"""
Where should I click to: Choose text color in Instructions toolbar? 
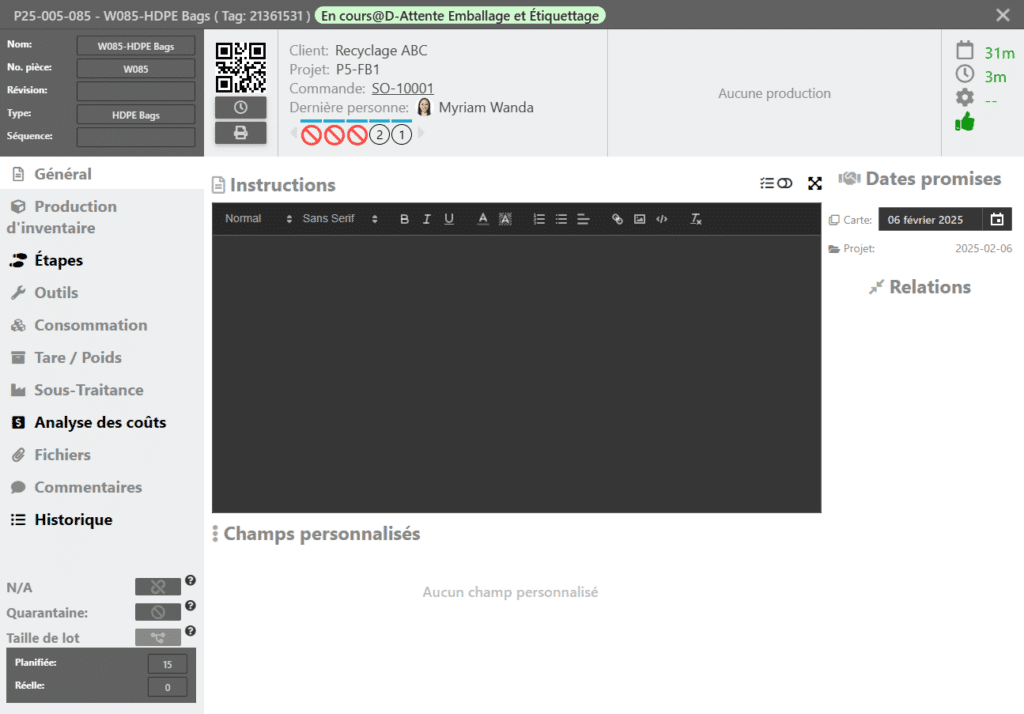[x=483, y=219]
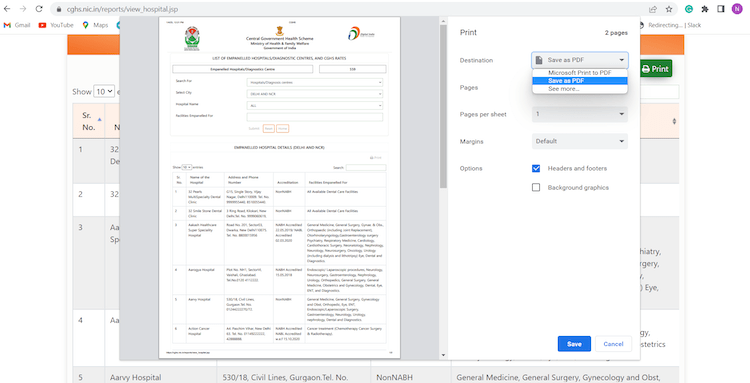Click the browser forward arrow icon
This screenshot has width=750, height=383.
click(23, 9)
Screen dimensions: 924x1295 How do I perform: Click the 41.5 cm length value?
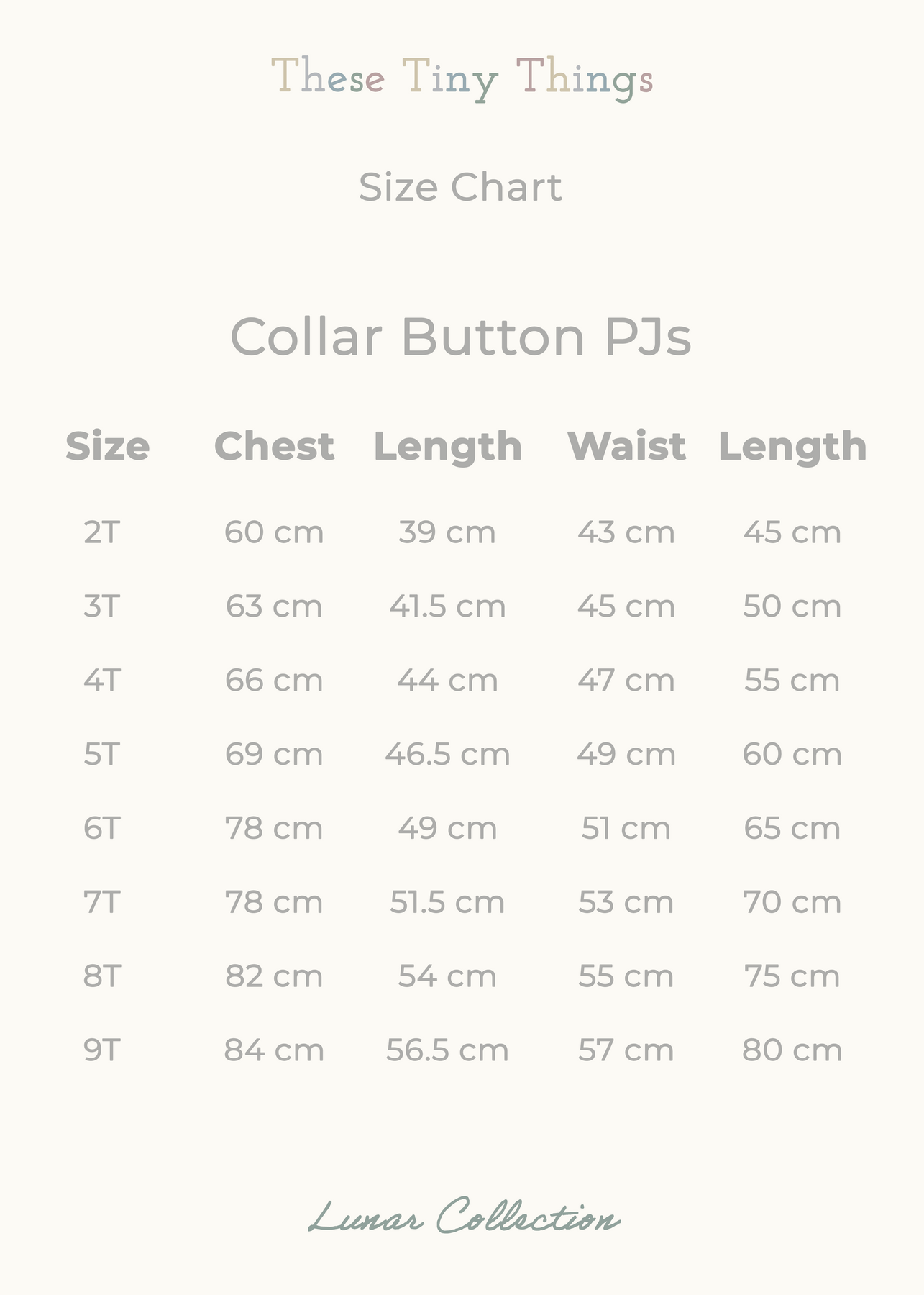447,606
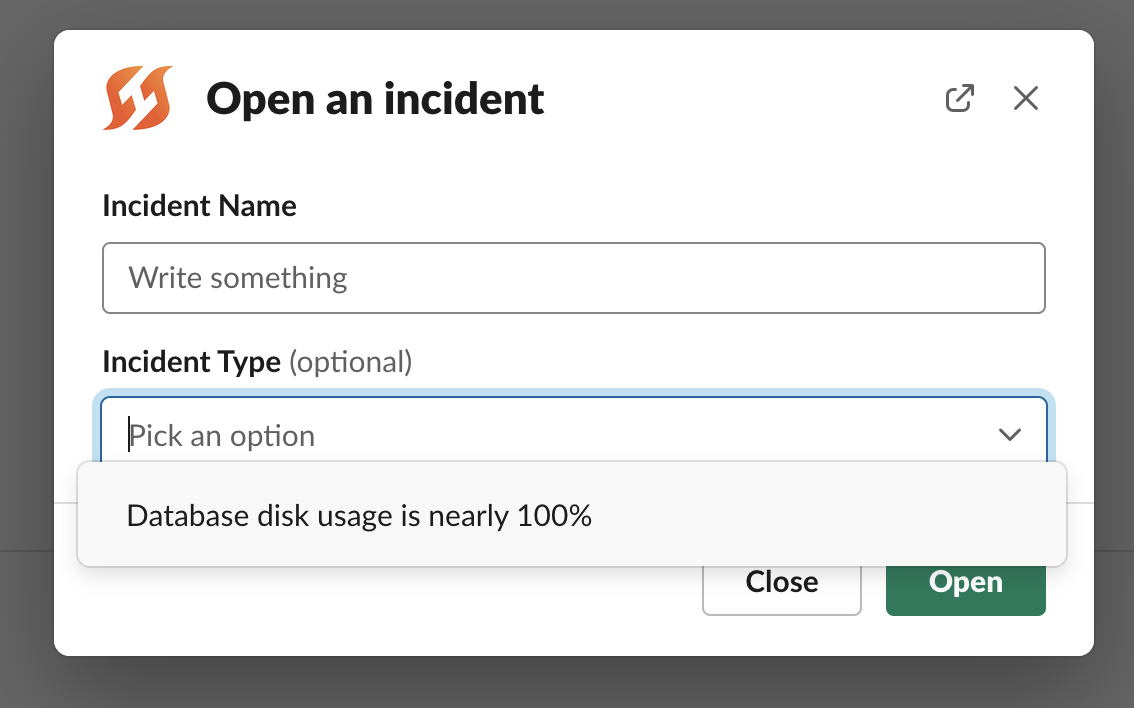Click the 'Incident Name' field label
This screenshot has width=1134, height=708.
(199, 206)
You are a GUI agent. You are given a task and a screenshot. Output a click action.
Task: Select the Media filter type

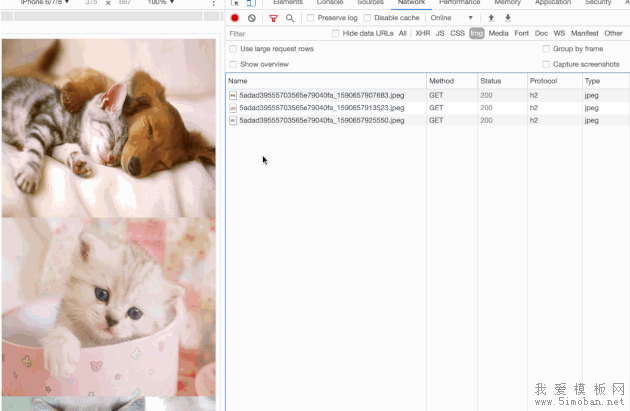498,33
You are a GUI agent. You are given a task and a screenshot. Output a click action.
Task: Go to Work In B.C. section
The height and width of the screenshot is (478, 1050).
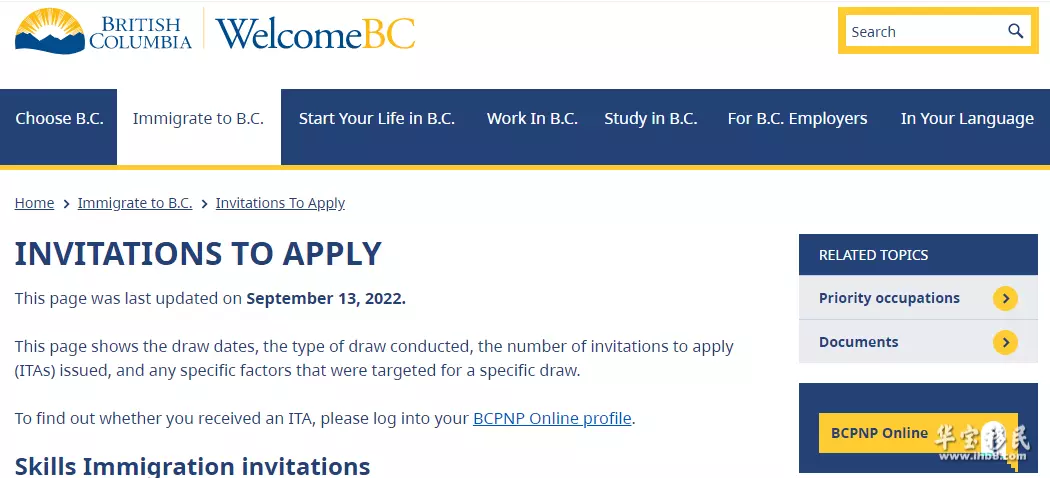point(532,119)
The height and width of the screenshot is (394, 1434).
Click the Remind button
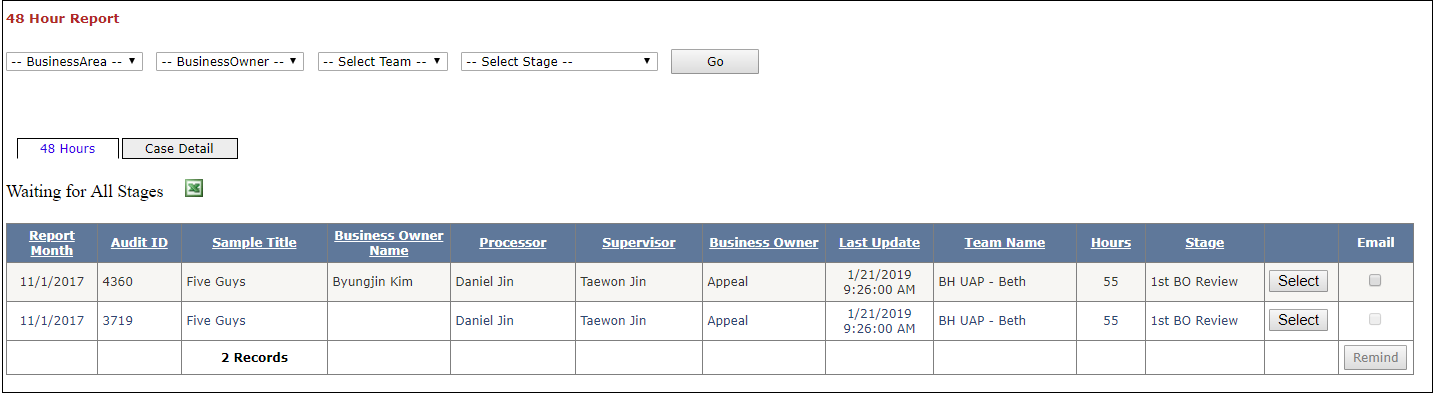coord(1376,358)
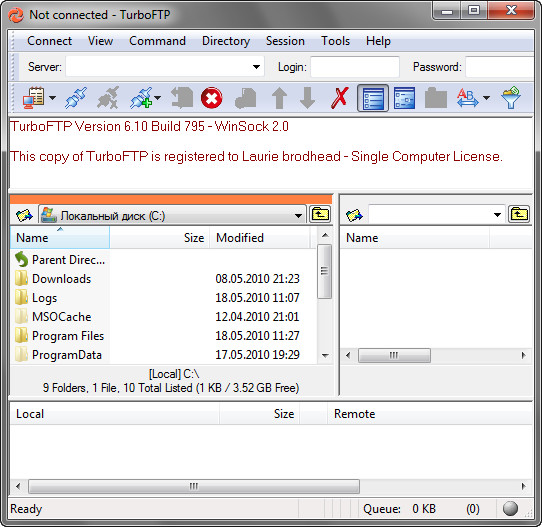Select the Program Files folder
The height and width of the screenshot is (527, 542).
click(68, 336)
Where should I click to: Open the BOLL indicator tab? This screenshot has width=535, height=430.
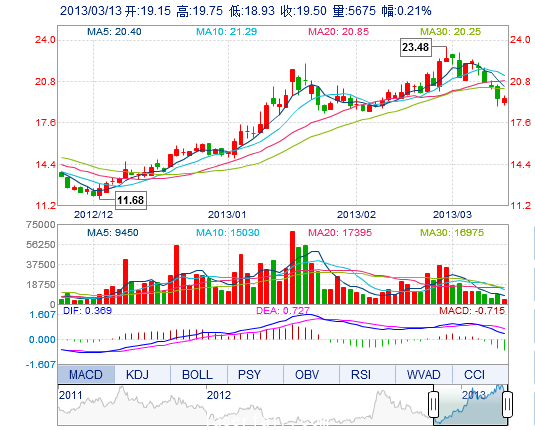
"""
Transcribe every line of text in the records above word for word, leaving out the pictures.

Where should I click to: Choose text color in Instructions toolbar? 
[x=483, y=219]
Click the browser forward arrow icon
This screenshot has width=750, height=383.
click(23, 9)
Screen dimensions: 924x1295 How do I perform: Click the 41.5 cm length value?
447,606
Click the 'Incident Name' field label
This screenshot has width=1134, height=708.
(199, 206)
You are a GUI agent. You are given a task and a screenshot. Output a click action.
Task: Select the Media filter type

498,33
You are a GUI agent. You are given a task and a screenshot. Output a click action.
Task: Go to Work In B.C. section
The height and width of the screenshot is (478, 1050).
point(532,119)
The height and width of the screenshot is (394, 1434).
Click the Remind button
coord(1376,358)
Select the Program Files folder
The height and width of the screenshot is (527, 542).
click(68, 336)
Where should I click to: Open the BOLL indicator tab? This screenshot has width=535, height=430.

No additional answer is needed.